Aufarbeitung hat begonnen
Auch wenn gerade der DKSB für die Rechte von Kindern eintritt: Eine absolute Sicherheit für alle Kinder, sagt von Ahn, könne schlicht nicht gewährleistet werden: "In so einem Fall, wo beide Elternteile beteiligt sind, fällt es schwer, mit einem Patentrezept aufzuwarten. Wir leben in einem freiheitlichen Staat. Eine Totalüberwachung von Familien ist schlicht nicht möglich." Das Ganze funktioniere nicht nach dem Motto, "an der oder der Stellschraube muss man drehen, die oder die Maßnahme hätte man ergreifen müssen, und dann ist das Problem gelöst".
Dennoch erscheint der Fall in Staufen so monströs, erklingen die vielfältigen Forderungen nach Aufarbeitung der Fehler bei Behörden zu laut, als dass sie ungehört verhallen könnten.
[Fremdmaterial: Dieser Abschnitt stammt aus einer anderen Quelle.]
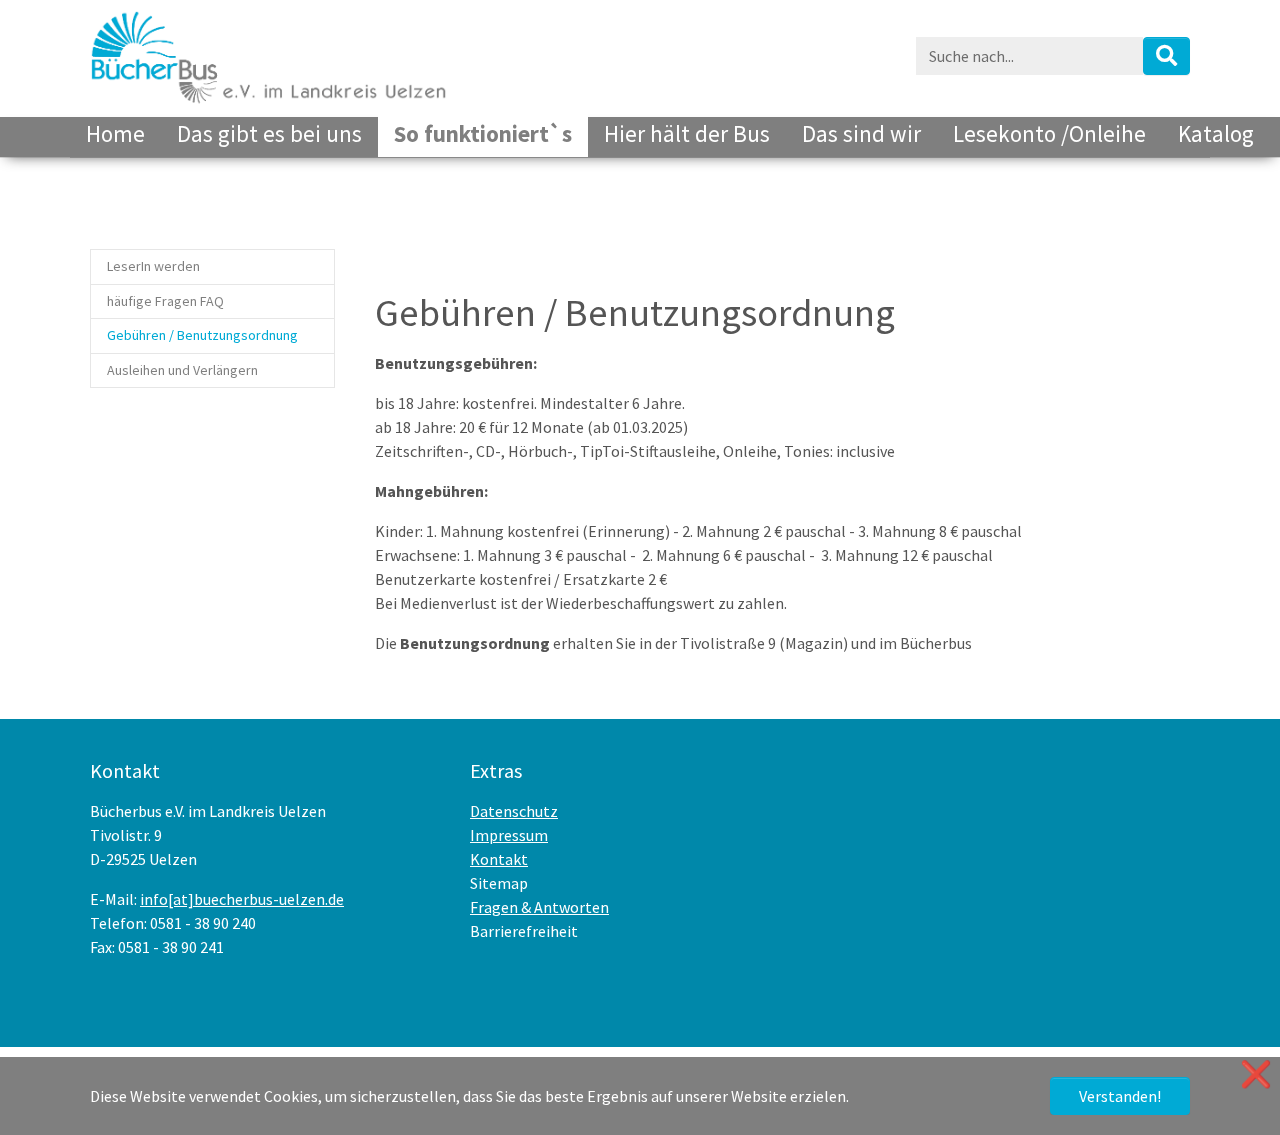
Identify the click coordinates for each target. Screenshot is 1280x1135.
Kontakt (499, 859)
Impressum (509, 835)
Erste Schritte sind schon eingeleitet: Das betroffene Familiengericht und das Jugendamt sind dabei, die Versäumnisse intern aufzuarbeiten. Gegen einen Sachbearbeiter des Jugendamts ermittelt die Staatsanwaltschaft, und das Oberlandesgericht Karlsruhe hat mitgeteilt, dass eine Arbeitsgruppe im September Vorschläge vorstellen will, wie Behörden und Justiz künftig besser zusammenarbeiten sollen.